Les expertises toxicologiques n'ont fait que confirmer ce que les enquêteurs avaient déjà laissé entendre : le chauffard de Cannes, qui a provoqué samedi la mort d'un policier et d'une jeune femme lorsqu'il a percuté de plein fouet un véhicule de police, était sous l'emprise de l'alcool lors des faits. Il en avait plus d'un gramme par litre de sang. Au moment de son arrestation, son haleine "sentait fortement l'alcool", avaient déjà annoncé les policiers de Cannes. En outre, les analyses ont révélé qu'il était aussi sous l'emprise de stupéfiants, a précisé dimanche le procureur de la République de Grasse Jean-Michel Cailliau.
La garde à vue du chauffard à l'hôpital, où il avait été conduit samedi pour y être opéré d'une fracture de la mâchoire, à été prolongée dimanche matin. Le conducteur, qui a "un gros casier" judiciaire et venait tout juste de récupérer son permis de conduire après de nombreuses infractions routières, roulait à très grande vitesse lorsqu'il a percuté une voiture de police samedi au petit matin, selon les images d'une caméra vidéo. Il risque dix ans de prison et 150.000 euros d'amende, a précisé le procureur.
"Les collègues ont été pulvérisés"
Quatre personnes, deux hommes à l'avant et deux femmes à l'arrière, occupaient le véhicule lorsqu'il avait percuté celui de la police. Une femme est morte à l'hôpital des suites de ses blessures. L'autre personne, grièvement blessée, est toujours dans un état grave. Quant au policier décédé dans l'accident, il était âgé de 27 ans. Il était arrivé le 1er septembre au commissariat de Cannes en provenance du service de police aux frontières d'Orly.
Avant cet accident meurtrier, le chauffard avait déjà failli accrocher un premier véhicule de police lors d'un dépassement non autorisé. Il avait alors pris la fuite, et son signalement avait été fourni aux véhicules de police. Mais ceux-ci avaient perdu rapidement sa trace. C'est alors qu'un équipage du commissariat de Cannes était parti en patrouille pour tenter de le repérer, selon le récit de l'accident fait par la police. Il s'était arrêté à un feu ; mais en redémarrant, il avait été percuté par le véhicule du chauffard arrivant à grande vitesse en sens interdit. "On a les images vidéo, les collègues ont été pulvérisés, leur véhicule a été soulevé puis a fait des tonneaux. Un troisième véhicule a d'ailleurs été touché par l'arrière mais le conducteur est indemne", a commenté une source policière.

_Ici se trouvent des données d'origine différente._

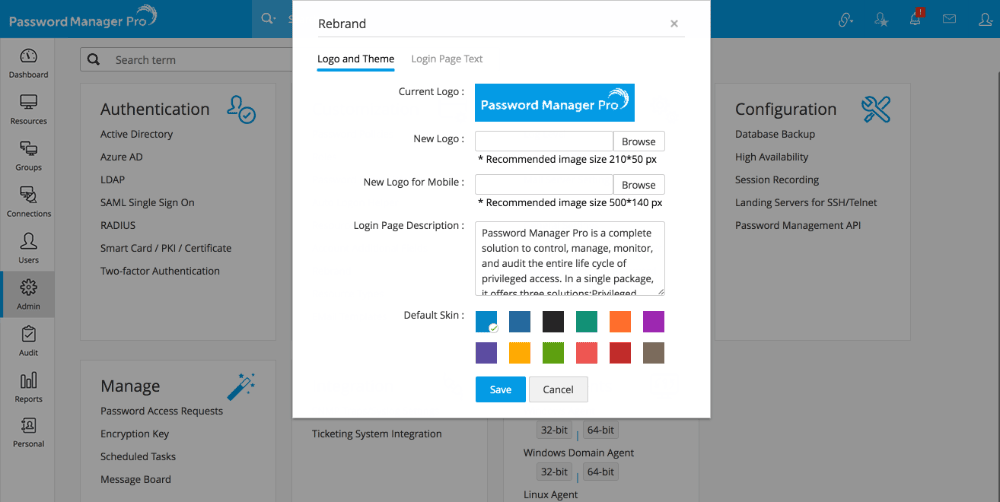1000x502 pixels.
Task: Select the Logo and Theme tab
Action: pyautogui.click(x=355, y=59)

En Allemagne pour célébrer le cinquantenaire de l'amitié franco-allemande, le président François Hollande a confié à son cabinet le soin de téléphoner à la famille du policier tué pour lui exprimer son soutien et ses condoléances. Le Premier ministre, Jean-Marc Ayrault, a fait part de son côté de sa "profonde émotion". Dans un communiqué diffusé par Matignon, il a "salué le dévouement et le professionnalisme de nos policiers et de nos gendarmes qui oeuvrent quotidiennement au service de nos concitoyens pour préserver la paix publique".